An affordable, portable fluorescence imaging device for skin lesion detection using a dual wavelength approach for image contrast enhancement and aminolaevulinic acid-induced protoporphyrin IX. Part I. Design, spectral and spatial characteristics.

Abstract

Steady-state fluorescence imaging can be used in conjunction with selective exogenous or endogenous fluorescent compounds for the diagnosis of skin lesions, for example cancerous lesions. Depending on the excitation and emission properties of the fluorescent compound used, various excitation and/or emission wavelengths can be chosen in order to allow fluorescence imaging. Unwanted background signals like autofluorescence and scattering can decrease the image quality and hence the diagnosis potential of this imaging method.
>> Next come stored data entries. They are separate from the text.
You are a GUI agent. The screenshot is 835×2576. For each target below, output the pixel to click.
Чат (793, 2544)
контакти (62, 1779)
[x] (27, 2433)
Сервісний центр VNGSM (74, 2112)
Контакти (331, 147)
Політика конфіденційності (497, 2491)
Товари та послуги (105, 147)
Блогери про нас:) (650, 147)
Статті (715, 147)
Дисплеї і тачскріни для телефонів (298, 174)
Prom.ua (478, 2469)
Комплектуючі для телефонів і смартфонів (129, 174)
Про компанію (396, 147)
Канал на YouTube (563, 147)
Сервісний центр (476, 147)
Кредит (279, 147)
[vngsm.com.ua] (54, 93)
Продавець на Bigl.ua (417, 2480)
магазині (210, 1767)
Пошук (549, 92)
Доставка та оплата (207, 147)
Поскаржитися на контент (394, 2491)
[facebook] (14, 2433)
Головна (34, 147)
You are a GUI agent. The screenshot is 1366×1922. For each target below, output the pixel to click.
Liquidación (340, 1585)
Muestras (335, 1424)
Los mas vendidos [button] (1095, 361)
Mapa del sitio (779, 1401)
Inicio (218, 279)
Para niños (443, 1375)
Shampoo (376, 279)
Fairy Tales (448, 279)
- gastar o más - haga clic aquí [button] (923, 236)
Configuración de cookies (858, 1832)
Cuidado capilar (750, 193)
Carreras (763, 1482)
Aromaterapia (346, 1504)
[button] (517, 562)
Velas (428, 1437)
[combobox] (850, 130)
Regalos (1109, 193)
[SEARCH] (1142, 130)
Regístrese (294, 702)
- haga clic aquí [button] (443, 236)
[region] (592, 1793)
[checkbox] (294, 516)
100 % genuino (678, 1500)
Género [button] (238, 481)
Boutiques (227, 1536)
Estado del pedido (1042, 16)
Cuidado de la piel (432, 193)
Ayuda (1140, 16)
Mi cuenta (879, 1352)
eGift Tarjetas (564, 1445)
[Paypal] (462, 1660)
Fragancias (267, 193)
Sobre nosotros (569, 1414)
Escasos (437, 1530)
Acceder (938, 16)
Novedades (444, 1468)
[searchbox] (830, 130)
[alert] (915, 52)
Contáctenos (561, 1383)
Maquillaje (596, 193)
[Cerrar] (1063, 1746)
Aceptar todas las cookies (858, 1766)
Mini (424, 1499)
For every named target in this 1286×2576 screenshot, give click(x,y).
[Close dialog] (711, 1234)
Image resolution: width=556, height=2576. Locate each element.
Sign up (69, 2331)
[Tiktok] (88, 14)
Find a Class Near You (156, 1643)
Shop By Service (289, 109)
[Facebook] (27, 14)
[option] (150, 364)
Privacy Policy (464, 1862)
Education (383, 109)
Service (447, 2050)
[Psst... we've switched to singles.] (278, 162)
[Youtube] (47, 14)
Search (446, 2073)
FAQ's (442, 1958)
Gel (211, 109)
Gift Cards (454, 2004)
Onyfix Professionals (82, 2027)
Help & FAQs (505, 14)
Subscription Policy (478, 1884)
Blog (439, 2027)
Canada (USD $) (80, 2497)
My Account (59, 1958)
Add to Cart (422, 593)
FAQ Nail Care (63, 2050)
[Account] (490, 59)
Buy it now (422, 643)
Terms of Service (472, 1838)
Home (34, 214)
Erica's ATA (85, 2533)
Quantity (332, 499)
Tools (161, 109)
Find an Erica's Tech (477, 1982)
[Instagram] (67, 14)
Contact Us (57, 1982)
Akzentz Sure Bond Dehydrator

A method involving two excitation and/or emission wavelengths was used in order to suppress the unwanted background signal and allow contrast enhanced fluorescence imaging. A fluorescence imaging device prototype was assembled using both the two wavelength excitation method and the two wavelength emission method. Additionally, a white light source was included to allow the collection of images as seen with the naked eye. The prototype was designed to be affordable and portable and was laid out towards the diagnosis of skin lesions using aminolaevulinic acid-induced protoporphyrin IX (PpIX). This paper describes the excitation and detection characteristics of a fluorescence imaging device prototype. This includes spectral and spatial characteristics of the various light sources included in the device as well as specifications of the image detector used. Furthermore, the image analysis procedure used for the dual wavelength excitation/emission is described.